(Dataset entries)
────────────────────

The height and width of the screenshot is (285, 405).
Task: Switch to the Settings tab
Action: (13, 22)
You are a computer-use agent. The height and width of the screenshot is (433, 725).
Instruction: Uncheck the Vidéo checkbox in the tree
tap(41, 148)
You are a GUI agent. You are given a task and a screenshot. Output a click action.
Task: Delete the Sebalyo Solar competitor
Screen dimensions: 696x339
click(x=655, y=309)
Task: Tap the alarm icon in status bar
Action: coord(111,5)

────────────────────

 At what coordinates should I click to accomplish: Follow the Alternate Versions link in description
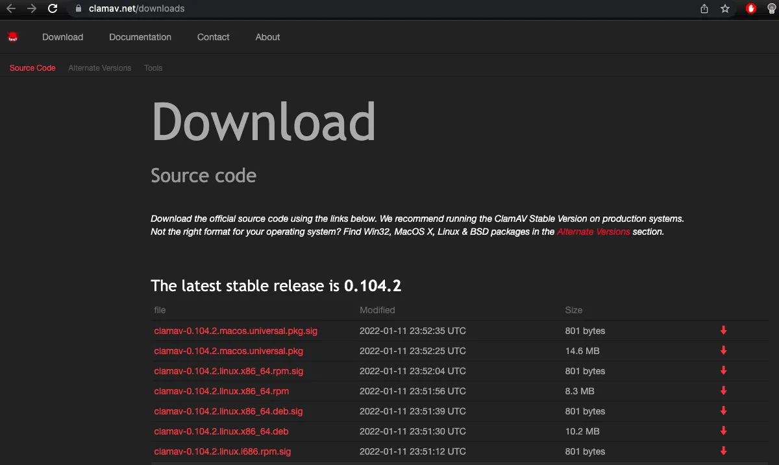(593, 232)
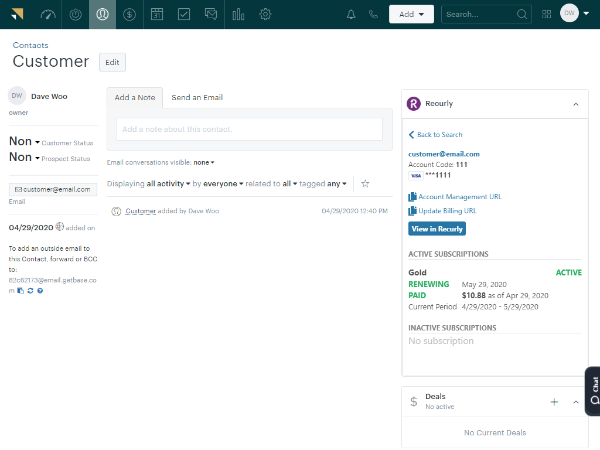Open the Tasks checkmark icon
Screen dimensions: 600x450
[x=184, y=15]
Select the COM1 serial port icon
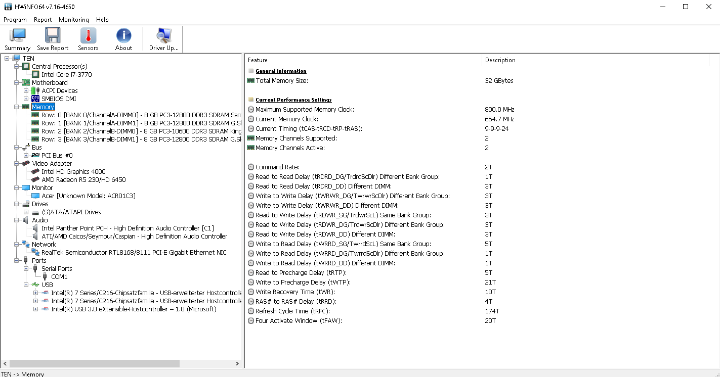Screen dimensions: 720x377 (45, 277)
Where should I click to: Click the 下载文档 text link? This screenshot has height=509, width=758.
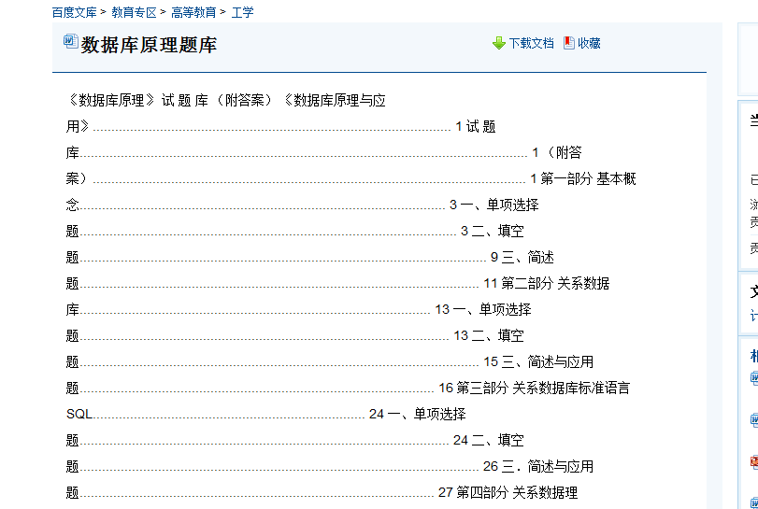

────────────────────

Using the records above, find and show each line with the string "agent".

You are a computer-use agent. The height and width of the screenshot is (433, 725).
You are a GUI agent. You are given a task and a screenshot. Output a click action.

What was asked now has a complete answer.